Hervé Pierre, the creative director of Carolina Herrera, is a thoroughly modern man with an utterly romantic eighteenth-century sensibility. He left the Loire Valley of his youth to become the head of haute couture at Pierre Balmain in Paris (at the age of 24). But he’s lived here for the past fifteen years—where he’s found some ingenious ways to combat homesickness, stocking his refrigerator with Côte d’Or chocolate and his foyer with a noblewoman’s 1780 sedan chair. His is perhaps the only condo on lower Fifth Avenue to have been transformed into a veritable cabinet of curiosities. “I am in New York during business hours,” Pierre explains, “but at home I need to be in Paris.”
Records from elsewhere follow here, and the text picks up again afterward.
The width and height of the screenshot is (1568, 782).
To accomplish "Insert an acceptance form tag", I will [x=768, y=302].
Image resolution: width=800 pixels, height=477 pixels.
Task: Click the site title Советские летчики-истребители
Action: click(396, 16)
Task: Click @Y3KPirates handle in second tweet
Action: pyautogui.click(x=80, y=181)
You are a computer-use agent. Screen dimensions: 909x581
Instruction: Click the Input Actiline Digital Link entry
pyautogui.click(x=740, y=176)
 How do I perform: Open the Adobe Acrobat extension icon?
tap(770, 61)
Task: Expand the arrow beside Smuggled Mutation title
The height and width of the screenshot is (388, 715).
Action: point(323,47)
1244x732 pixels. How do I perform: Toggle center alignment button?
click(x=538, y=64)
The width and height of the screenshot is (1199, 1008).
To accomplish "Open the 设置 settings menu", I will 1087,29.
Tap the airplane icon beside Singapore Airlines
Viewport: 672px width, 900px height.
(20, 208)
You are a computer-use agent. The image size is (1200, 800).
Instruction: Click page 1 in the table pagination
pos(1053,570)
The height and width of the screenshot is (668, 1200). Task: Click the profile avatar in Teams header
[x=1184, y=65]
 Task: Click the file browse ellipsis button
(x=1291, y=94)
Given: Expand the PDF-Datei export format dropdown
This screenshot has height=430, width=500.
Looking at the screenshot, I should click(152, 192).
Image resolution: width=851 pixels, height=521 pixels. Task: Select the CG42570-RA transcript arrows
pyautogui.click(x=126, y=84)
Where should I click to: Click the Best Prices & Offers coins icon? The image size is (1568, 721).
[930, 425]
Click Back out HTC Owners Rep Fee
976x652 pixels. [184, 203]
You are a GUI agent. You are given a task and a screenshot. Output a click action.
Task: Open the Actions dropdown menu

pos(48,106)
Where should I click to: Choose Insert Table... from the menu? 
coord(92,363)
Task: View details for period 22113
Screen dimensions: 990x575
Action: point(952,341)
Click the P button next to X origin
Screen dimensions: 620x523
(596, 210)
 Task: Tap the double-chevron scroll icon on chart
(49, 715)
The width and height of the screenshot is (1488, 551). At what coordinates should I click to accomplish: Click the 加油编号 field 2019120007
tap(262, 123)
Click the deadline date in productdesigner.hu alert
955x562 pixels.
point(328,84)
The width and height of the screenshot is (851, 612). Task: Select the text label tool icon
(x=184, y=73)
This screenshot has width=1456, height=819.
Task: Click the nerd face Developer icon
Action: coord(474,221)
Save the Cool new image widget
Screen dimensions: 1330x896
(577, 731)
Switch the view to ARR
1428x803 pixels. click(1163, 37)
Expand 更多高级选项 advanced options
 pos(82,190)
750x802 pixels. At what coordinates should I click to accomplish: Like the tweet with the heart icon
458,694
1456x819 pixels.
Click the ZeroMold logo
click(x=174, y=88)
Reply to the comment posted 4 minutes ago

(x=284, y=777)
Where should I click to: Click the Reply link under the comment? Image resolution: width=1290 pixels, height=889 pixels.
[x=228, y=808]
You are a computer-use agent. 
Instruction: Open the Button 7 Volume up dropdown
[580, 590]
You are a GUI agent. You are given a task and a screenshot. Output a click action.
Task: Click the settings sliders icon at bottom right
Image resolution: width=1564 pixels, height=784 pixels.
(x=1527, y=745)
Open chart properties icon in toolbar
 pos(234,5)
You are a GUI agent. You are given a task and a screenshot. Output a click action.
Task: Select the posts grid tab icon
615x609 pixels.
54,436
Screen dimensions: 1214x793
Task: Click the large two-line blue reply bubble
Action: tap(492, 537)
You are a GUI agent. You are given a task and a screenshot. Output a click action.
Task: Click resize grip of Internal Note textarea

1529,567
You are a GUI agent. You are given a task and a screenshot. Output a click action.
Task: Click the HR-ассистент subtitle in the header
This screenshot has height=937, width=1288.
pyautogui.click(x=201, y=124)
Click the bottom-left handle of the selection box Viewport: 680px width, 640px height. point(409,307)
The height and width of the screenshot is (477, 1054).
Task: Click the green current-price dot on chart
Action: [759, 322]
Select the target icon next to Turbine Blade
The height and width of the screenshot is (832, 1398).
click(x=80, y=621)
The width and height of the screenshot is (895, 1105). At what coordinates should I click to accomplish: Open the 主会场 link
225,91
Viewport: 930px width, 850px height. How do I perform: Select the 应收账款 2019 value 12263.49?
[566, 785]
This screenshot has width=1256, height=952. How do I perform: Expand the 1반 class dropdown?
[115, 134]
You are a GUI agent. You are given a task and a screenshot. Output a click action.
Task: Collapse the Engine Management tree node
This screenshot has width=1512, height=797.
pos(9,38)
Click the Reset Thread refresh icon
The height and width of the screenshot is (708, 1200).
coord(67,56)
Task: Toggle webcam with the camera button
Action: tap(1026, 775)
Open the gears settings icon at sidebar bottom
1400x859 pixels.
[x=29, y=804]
1,700-square-foot two-bedroom. Flatiron district.  

Hervé Pierre on his apartment’s influences:
The good thing about the eighteenth century is that it can be mixed with any other style. It’s like navy blue in fashion—it goes with everything. Look at the unbelievable success of the ‘Ghost’ chair by Philippe Starck. It’s exactly the shape of a classic Louis XVI chair, made in Plexiglas.

I was raised in an eighteenth-century house in the Loire Valley, where we have thousands of little palaces that the aristocrats used as ‘country houses.’ I spent my childhood visiting them every weekend. My mother was a very chic woman, and my father was a chef.

When I was 6, I could already tell the difference between a Louis XV chair and a Louis XVI.

A friend of my mother was a relative of the De la Rochefoucaulds—she was broke and opened a little antique store to sell all of her furniture. She had a pair of stools that belonged to the Petit Trianon. It was fascinating to listen to her. She had this very characteristic voice you only find in blue-blooded people. Her great-grandmother was the godmother of Imperatrice Eugénie.

I was maybe 5 when I went to Versailles for the first time, and I wanted to move in immediately.

They just restored the third floor of the Petit Trianon, and it’s so beautiful and inspiring—so tiny! The revolutionaries must have been disappointed when they saw this. They expected gold everywhere.

I go to Versailles at least three times a year—alone with my iPod. The Water Music by Handel is the best to walk to there. Don’t visit Versailles with people! And enjoy every bit of it!